You can use any data store at a source and on destination. For example, you can replicate from vSAN datastore at the source site, to a local data store to the remote site.
VMware vSphere Replication is configured on a per-VM basis. You can configure replication for multiple virtual machines from one vCenter Server instance to another by using the Multi-VM Configure Replication wizard.
When you configure a virtual machine for replication, vSphere Replication starts an initial configuration task during which a replica virtual machine is created on the target site, and data synchronization occurs between the source and the target vCenter Server site.
Lab tests or Small Installations
If you think that vSphere Replication (VR) is only for larger enterprises, you're wrong. In fact, VR can be used even in an environment with a single ESXi host managed by vCenter. You can setup VR from one datastore to another and still benefit from let's say the ransomware protection rollback which we mentioned earlier in this post.

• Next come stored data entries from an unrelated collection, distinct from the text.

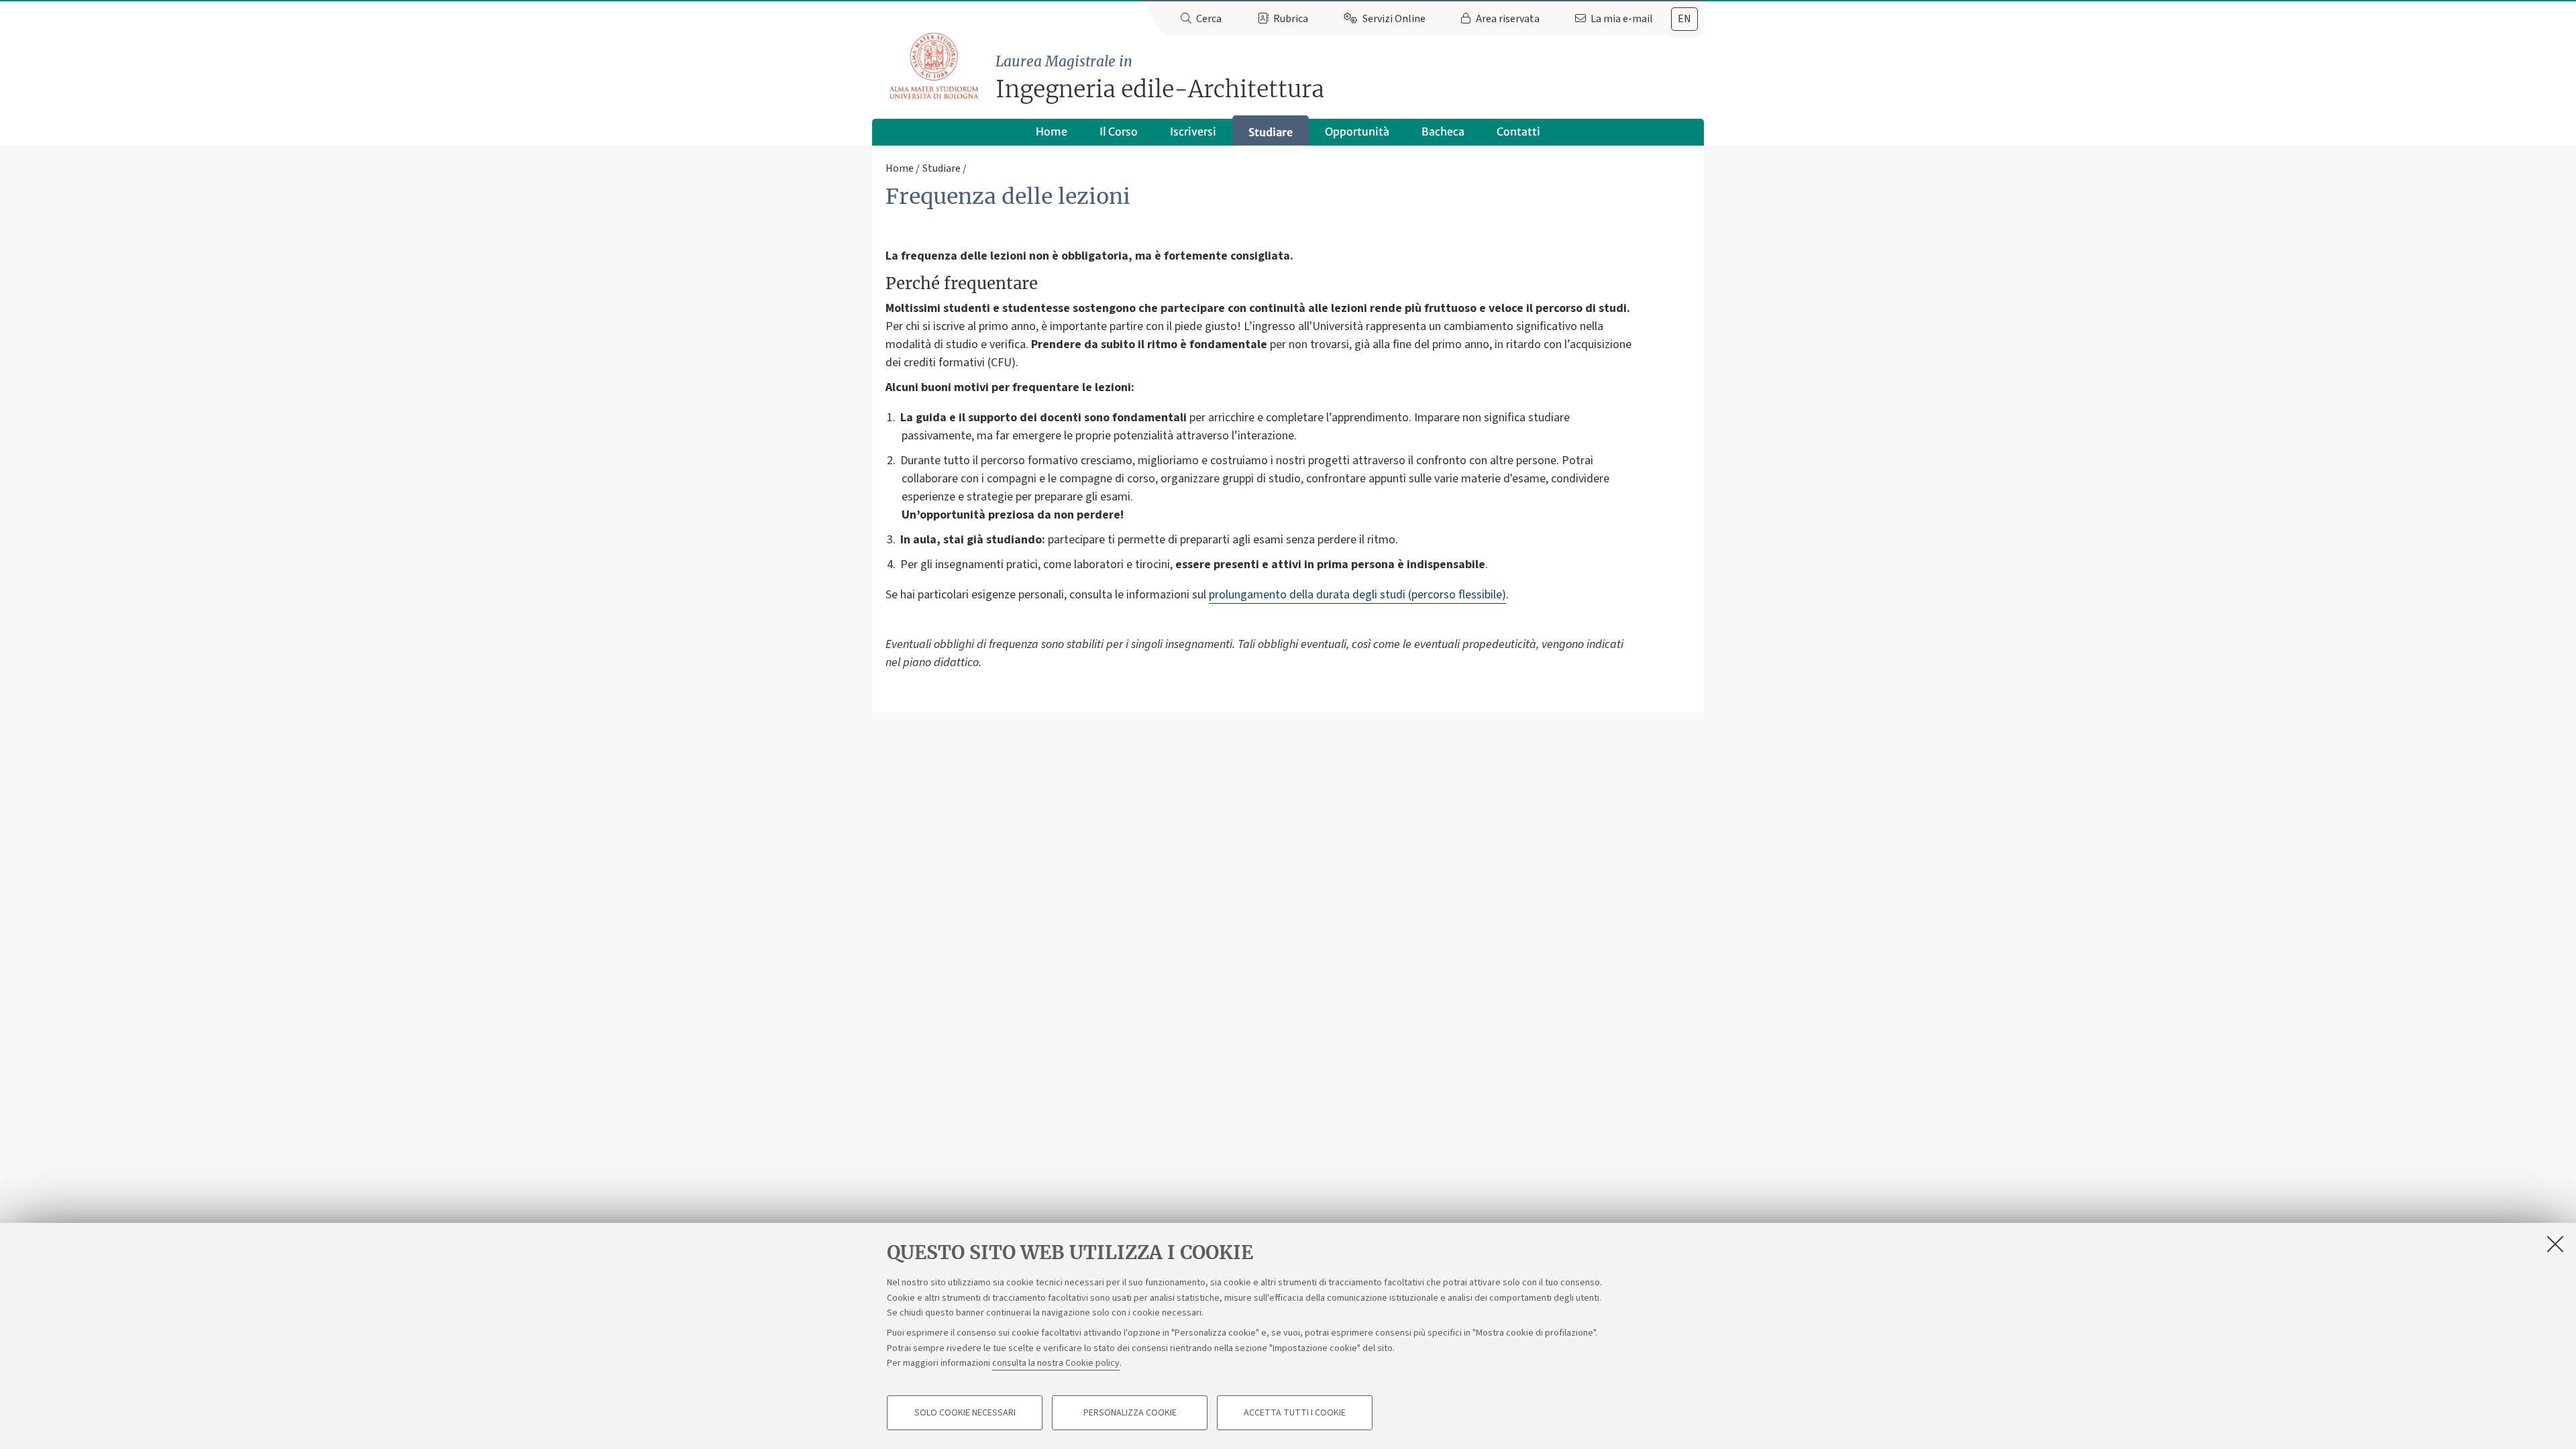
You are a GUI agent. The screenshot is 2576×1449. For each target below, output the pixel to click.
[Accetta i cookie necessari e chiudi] (2555, 1243)
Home (1051, 131)
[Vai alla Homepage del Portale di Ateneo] (935, 66)
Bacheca (1442, 131)
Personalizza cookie (1130, 1412)
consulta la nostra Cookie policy (1056, 1363)
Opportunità (1357, 131)
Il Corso (1118, 131)
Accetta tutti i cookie (1295, 1412)
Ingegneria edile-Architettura (1160, 78)
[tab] (1684, 19)
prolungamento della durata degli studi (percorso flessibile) (1357, 594)
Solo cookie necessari (965, 1412)
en (1684, 18)
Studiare (1270, 132)
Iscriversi (1193, 131)
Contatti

It gives also a possibility to small VMware clients or lab tests being done with a very few resources.
Licensing
VMware vSphere replication is present in vSphere in vSphere Essentials Plus and higher.
Note: The point in times consume storage. The amount consumed depends on the data change rate in the VM. When you set multiple point in time instances for replication of a VM between two
vCenter Server sites, vSphere Replication presents the retained instances as standard snapshots after recovery. The time required to consolidate snapshots after recovery, increases with the number of snapshots.
vSphere Replication supports up to 24 recovery points.
It is an asynchronous replication solution for vSphere virtual machines. It is fully integrated with VMware vCenter Server and the vSphere Web Client. vSphere Replication is a hypervisor based replication.